(WHAT YOU HAVE TO DO): Reproduce, unchanged, the lines between the one holding "Task: Insert a normally closed contact" and the last line of the records, including both ends, but no pictures.

*** PROVIDED RECORDS ***

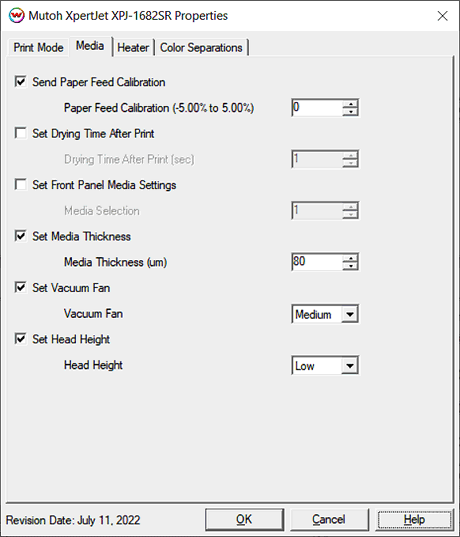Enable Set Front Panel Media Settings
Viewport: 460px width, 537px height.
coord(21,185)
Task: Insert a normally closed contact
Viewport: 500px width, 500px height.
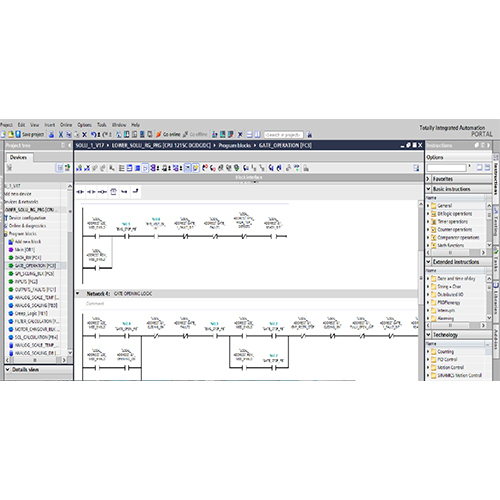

*** End of PROVIDED RECORDS ***

(RESPONSE):
Task: Insert a normally closed contact
Viewport: 500px width, 500px height.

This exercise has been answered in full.